___ Data for the task
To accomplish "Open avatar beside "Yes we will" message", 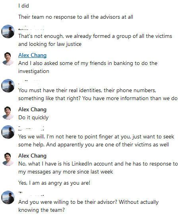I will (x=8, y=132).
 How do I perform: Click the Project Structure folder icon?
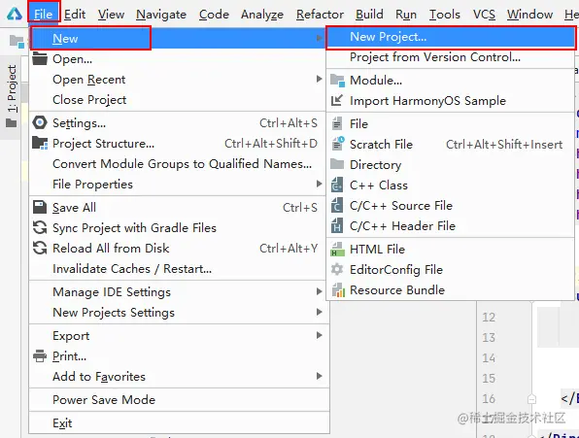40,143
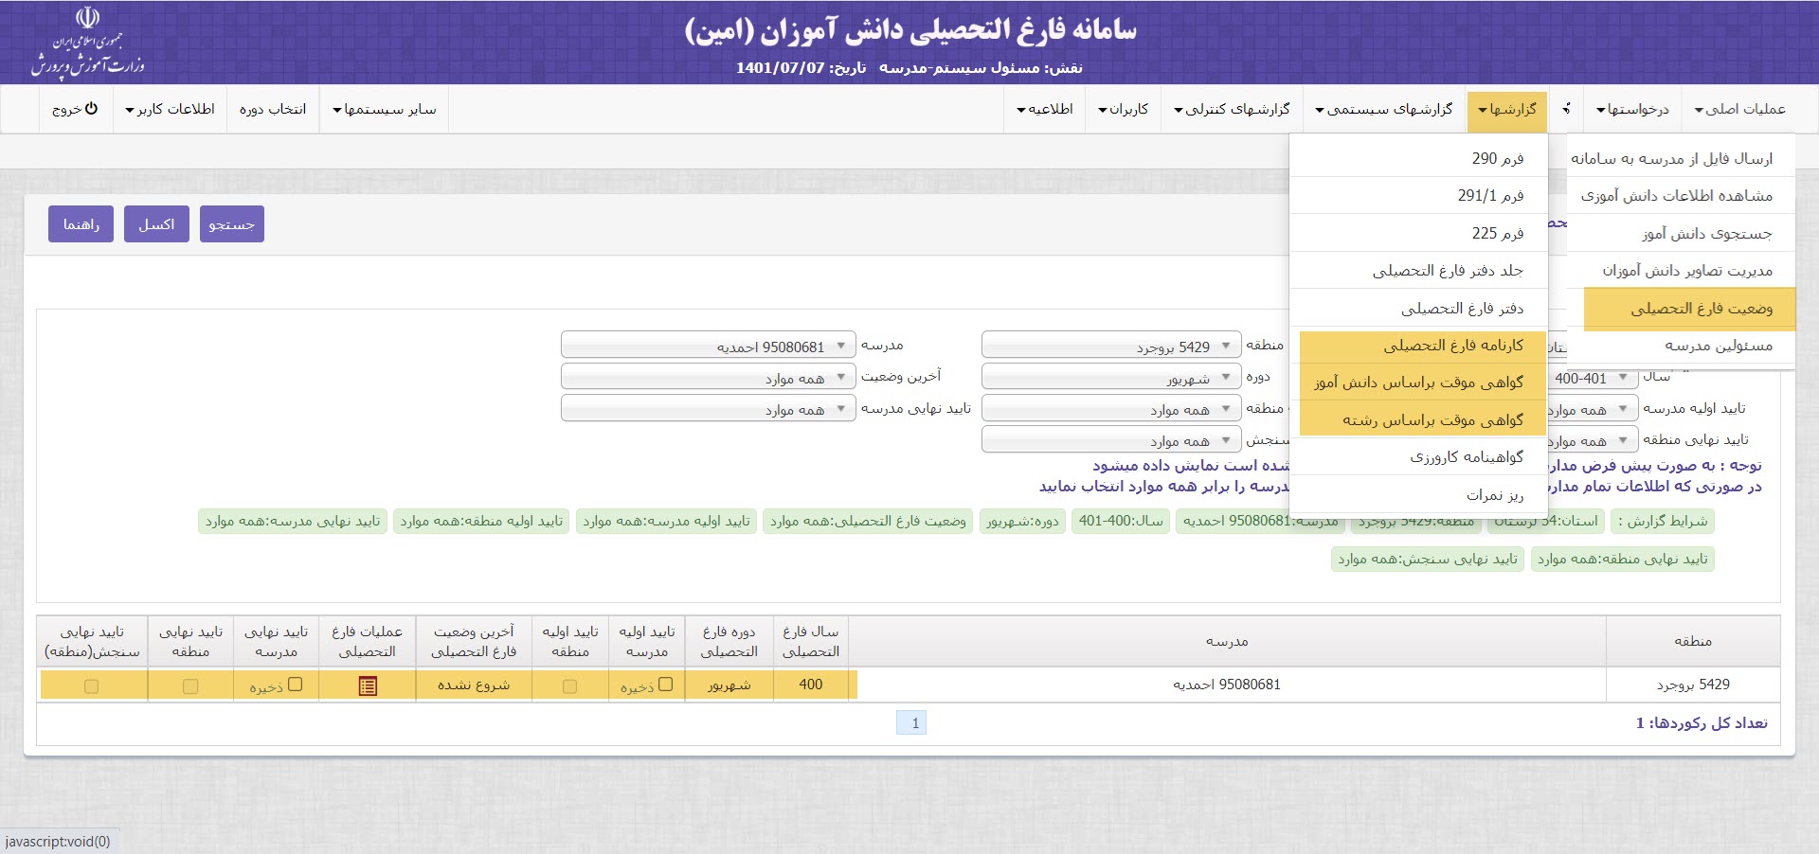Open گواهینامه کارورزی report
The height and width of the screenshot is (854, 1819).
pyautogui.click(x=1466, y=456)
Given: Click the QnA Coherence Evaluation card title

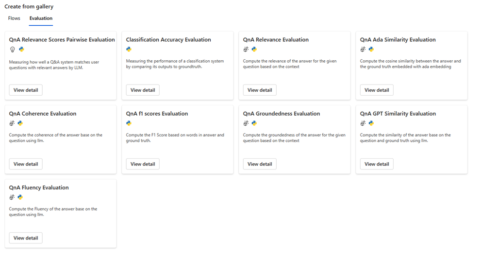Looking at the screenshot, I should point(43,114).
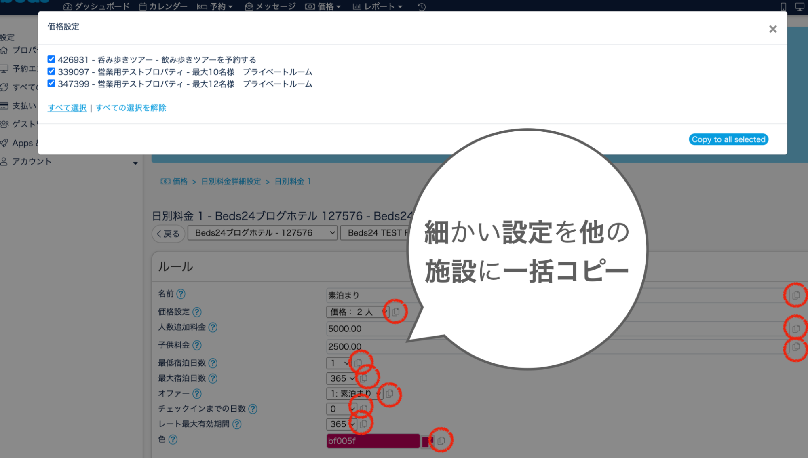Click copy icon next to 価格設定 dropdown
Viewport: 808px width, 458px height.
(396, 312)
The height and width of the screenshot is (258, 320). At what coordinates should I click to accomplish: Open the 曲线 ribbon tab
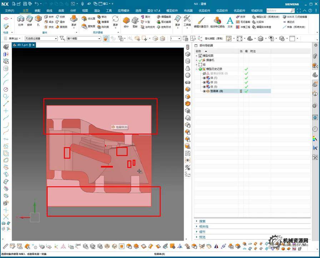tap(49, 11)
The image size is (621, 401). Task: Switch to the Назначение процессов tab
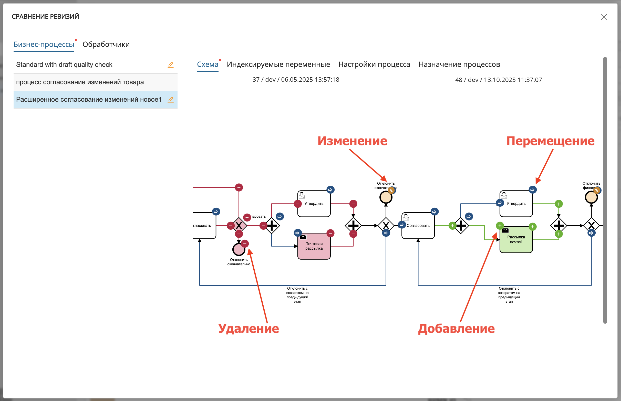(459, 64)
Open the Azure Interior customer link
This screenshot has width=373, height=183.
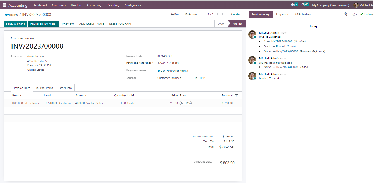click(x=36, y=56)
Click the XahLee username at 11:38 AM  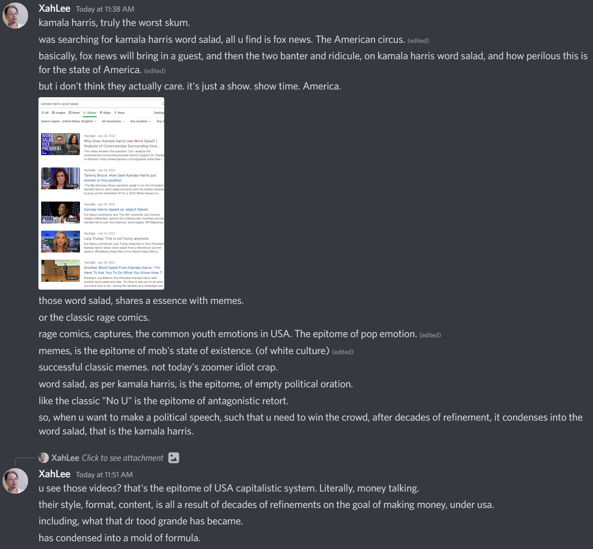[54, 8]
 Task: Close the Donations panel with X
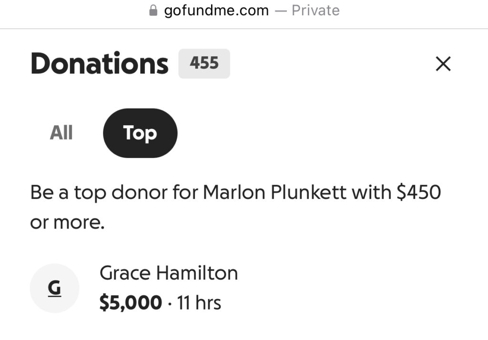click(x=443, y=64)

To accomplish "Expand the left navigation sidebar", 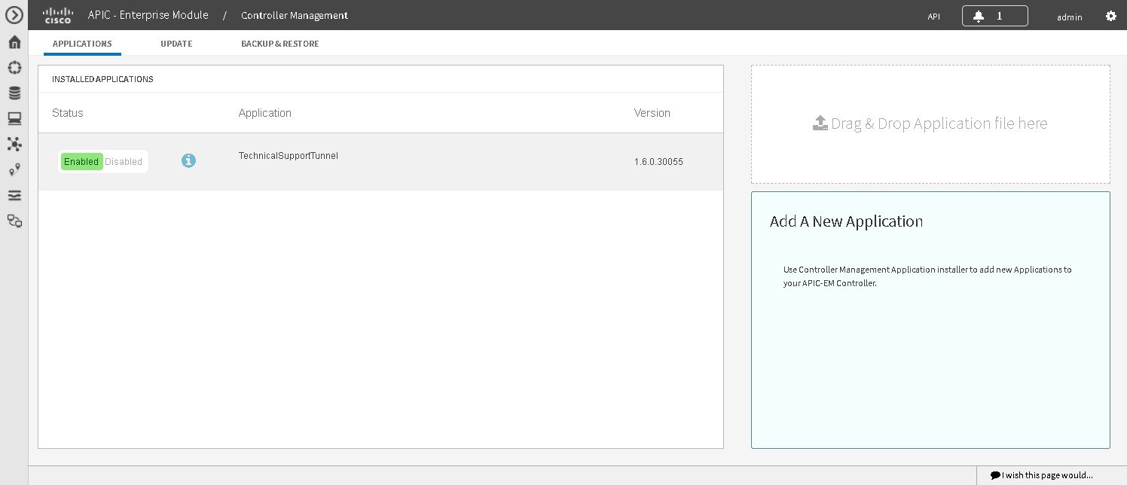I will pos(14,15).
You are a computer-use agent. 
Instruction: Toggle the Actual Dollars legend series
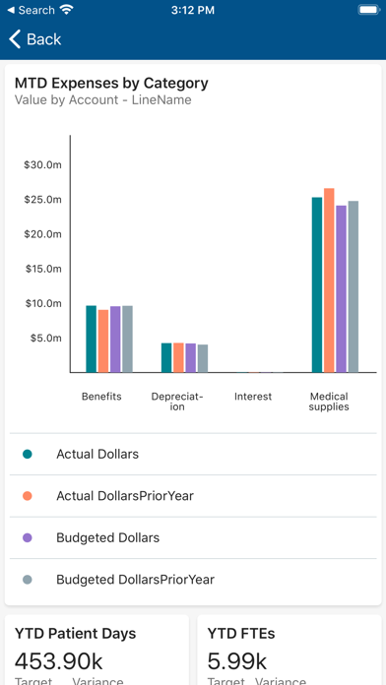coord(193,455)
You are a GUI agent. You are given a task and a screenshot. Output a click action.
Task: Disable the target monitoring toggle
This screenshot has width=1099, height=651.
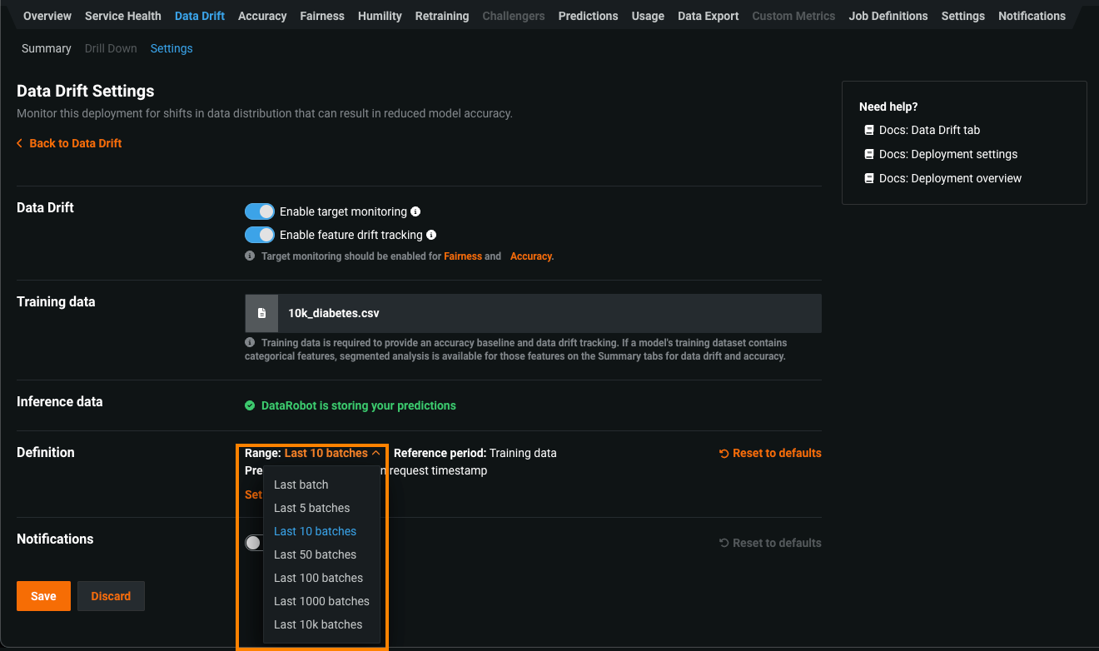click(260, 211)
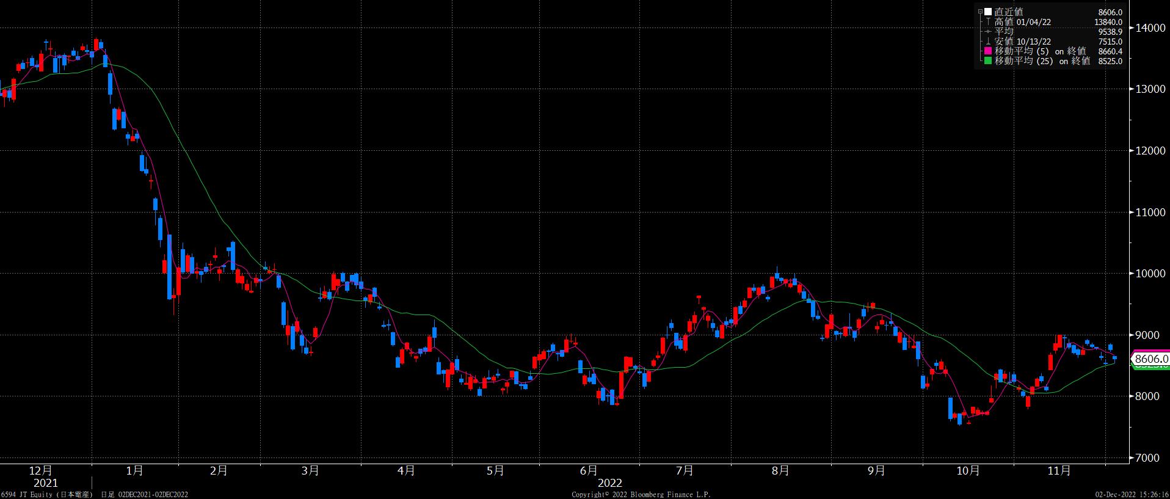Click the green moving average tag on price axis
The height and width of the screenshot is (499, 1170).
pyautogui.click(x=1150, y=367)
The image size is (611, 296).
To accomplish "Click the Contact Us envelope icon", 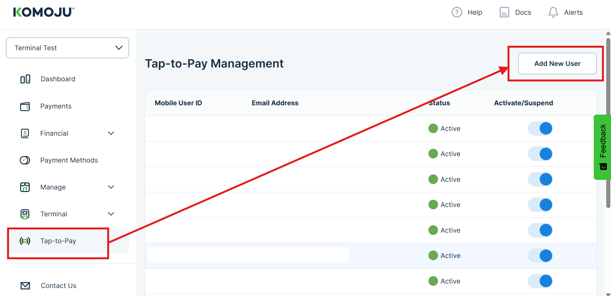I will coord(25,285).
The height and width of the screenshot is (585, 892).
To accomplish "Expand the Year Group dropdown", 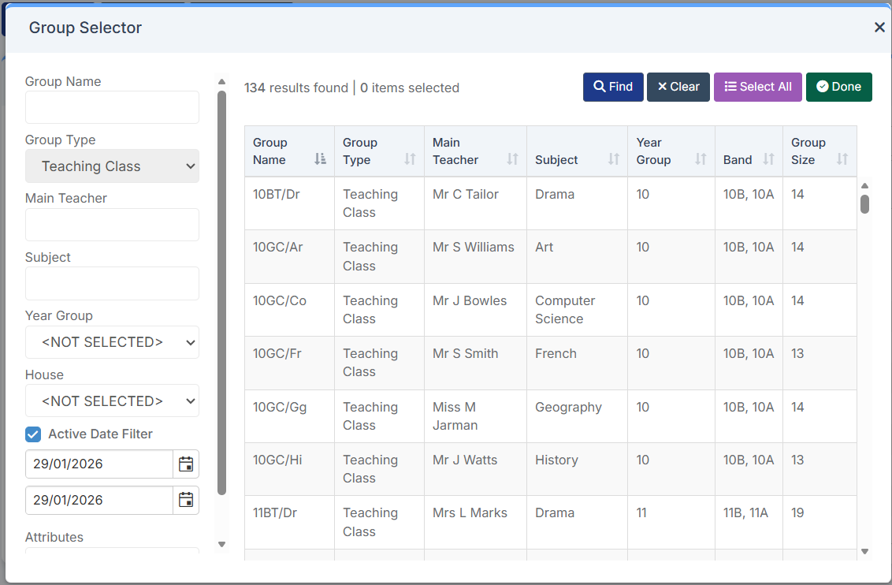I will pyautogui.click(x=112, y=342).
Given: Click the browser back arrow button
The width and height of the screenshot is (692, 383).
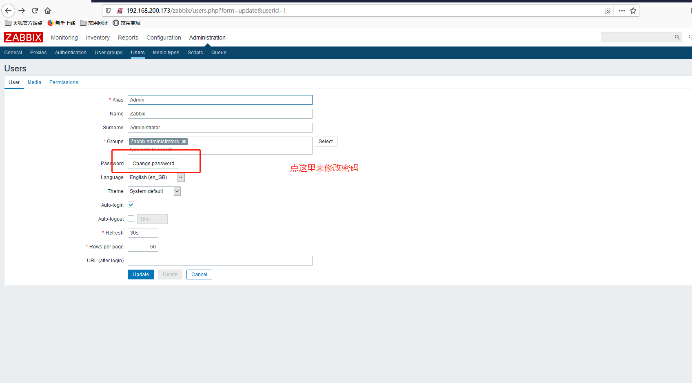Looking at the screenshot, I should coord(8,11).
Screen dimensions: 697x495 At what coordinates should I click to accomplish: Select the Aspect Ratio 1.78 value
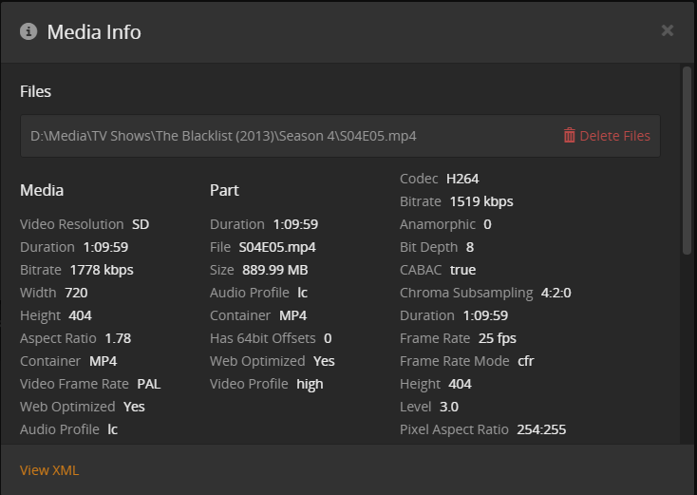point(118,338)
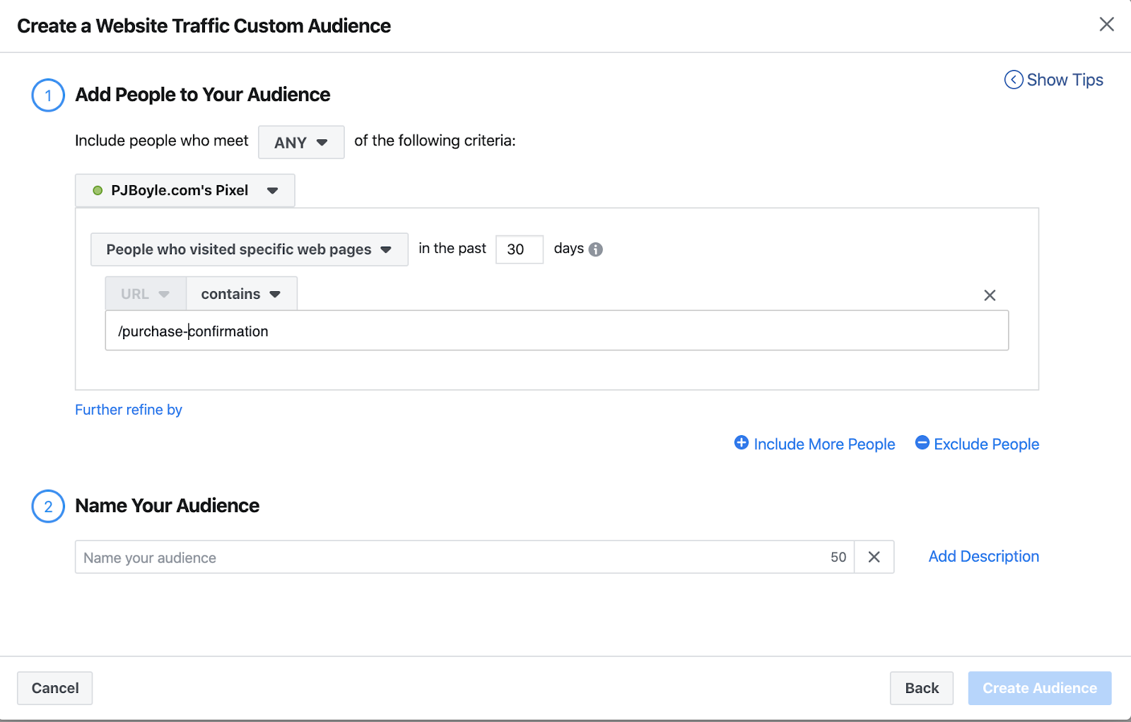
______
Work to do.
Please return every line of the material above that contains the string "image".

The solution.
The image size is (621, 401). Task: Switch to the Назначение процессов tab
The image size is (611, 296).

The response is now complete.